+++ TASK MATERIAL +++

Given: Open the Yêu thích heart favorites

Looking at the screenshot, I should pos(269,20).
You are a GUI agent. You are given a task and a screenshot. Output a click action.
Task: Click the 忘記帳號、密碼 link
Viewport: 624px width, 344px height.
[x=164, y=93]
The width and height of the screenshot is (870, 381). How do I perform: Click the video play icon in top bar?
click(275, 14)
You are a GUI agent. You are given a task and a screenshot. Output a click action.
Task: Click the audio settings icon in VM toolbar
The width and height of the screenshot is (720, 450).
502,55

+++
+++ TASK MATERIAL +++

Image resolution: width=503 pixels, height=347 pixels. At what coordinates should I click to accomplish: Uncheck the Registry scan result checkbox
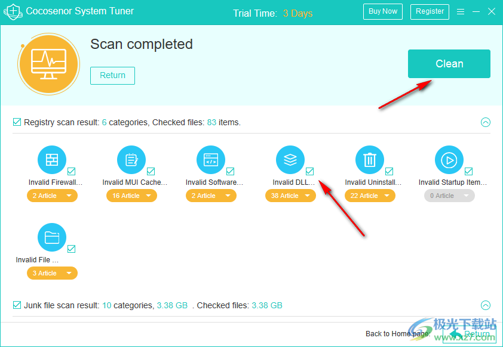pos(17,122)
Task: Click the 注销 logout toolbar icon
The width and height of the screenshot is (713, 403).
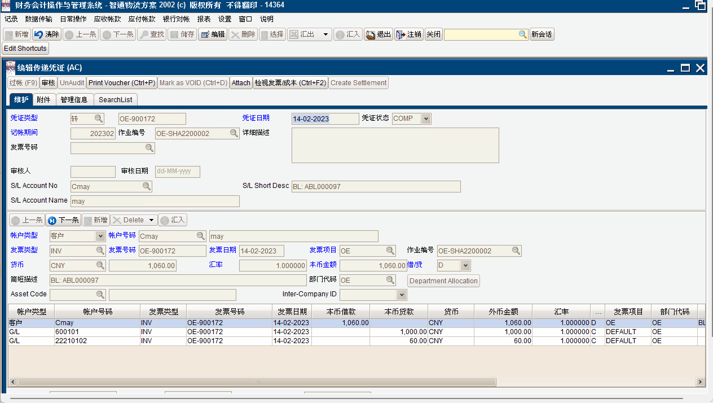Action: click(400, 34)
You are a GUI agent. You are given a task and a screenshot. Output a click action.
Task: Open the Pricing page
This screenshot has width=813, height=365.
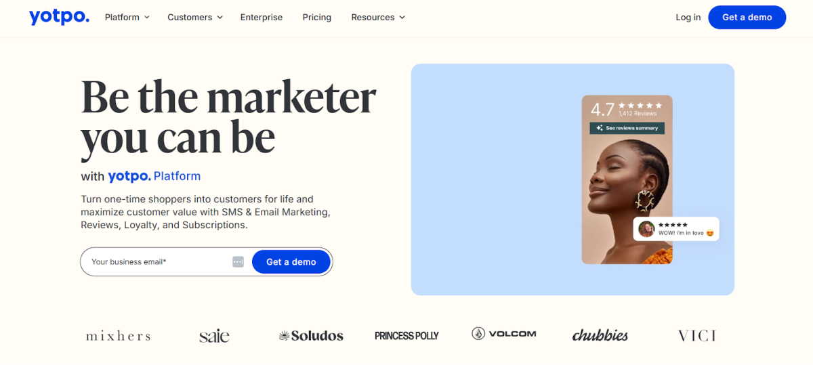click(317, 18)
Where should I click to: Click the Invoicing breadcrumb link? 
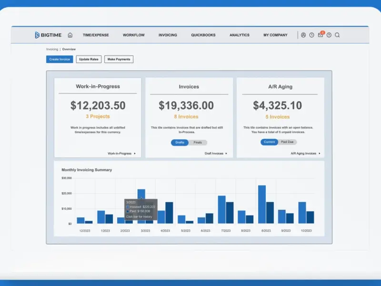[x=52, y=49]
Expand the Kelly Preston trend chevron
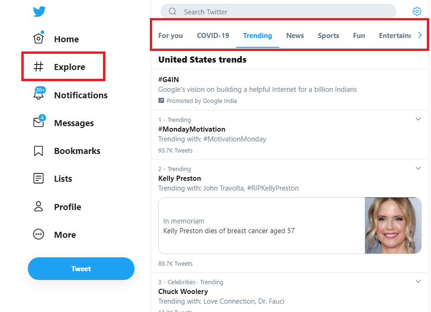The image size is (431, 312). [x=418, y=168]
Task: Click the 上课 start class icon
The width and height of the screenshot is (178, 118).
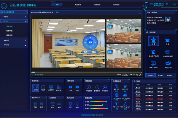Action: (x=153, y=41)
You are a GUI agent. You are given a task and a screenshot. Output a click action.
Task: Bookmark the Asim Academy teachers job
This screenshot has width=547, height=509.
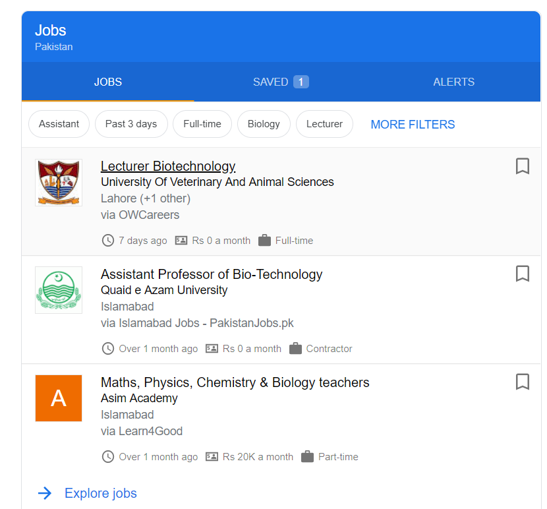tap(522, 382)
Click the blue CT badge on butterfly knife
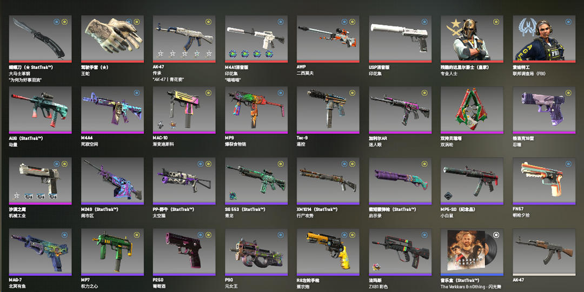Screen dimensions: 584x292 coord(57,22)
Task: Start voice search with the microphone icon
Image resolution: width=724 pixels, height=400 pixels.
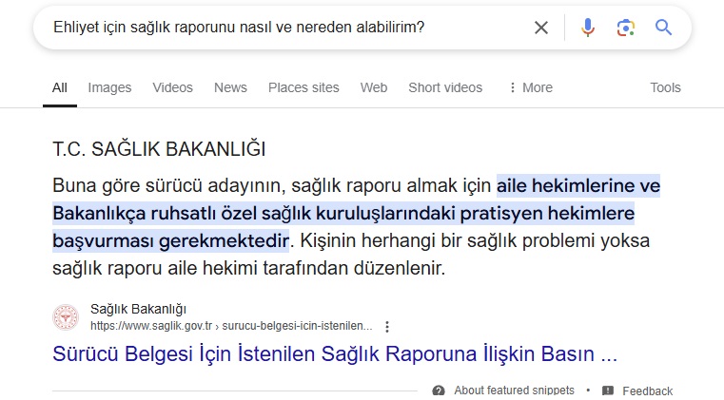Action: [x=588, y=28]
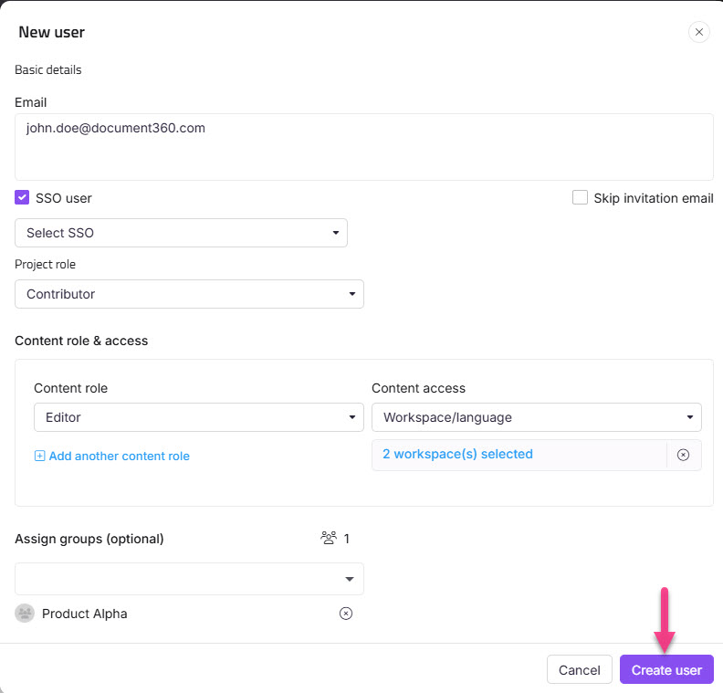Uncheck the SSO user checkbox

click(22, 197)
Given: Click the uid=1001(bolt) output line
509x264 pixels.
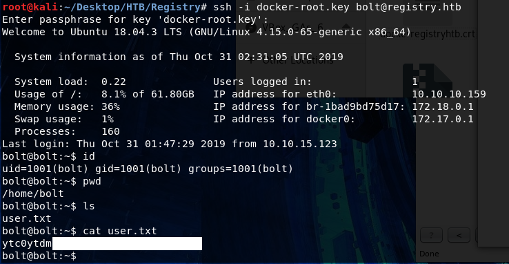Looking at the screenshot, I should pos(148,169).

+++

**THE TASK**
What you return must be the lines above that run from the line with "Given: Open the Yêu thích heart favorites" to the line with "Task: Click the audio", inclusive, each copied exactly.

**FINAL ANSWER**
Given: Open the Yêu thích heart favorites

Looking at the screenshot, I should pos(269,20).
You are a GUI agent. You are given a task and a screenshot. Output a click action.
Task: Click the 忘記帳號、密碼 link
Viewport: 624px width, 344px height.
[x=164, y=93]
The width and height of the screenshot is (870, 381). How do I perform: Click the video play icon in top bar?
click(275, 14)
You are a GUI agent. You are given a task and a screenshot. Output a click action.
Task: Click the audio settings icon in VM toolbar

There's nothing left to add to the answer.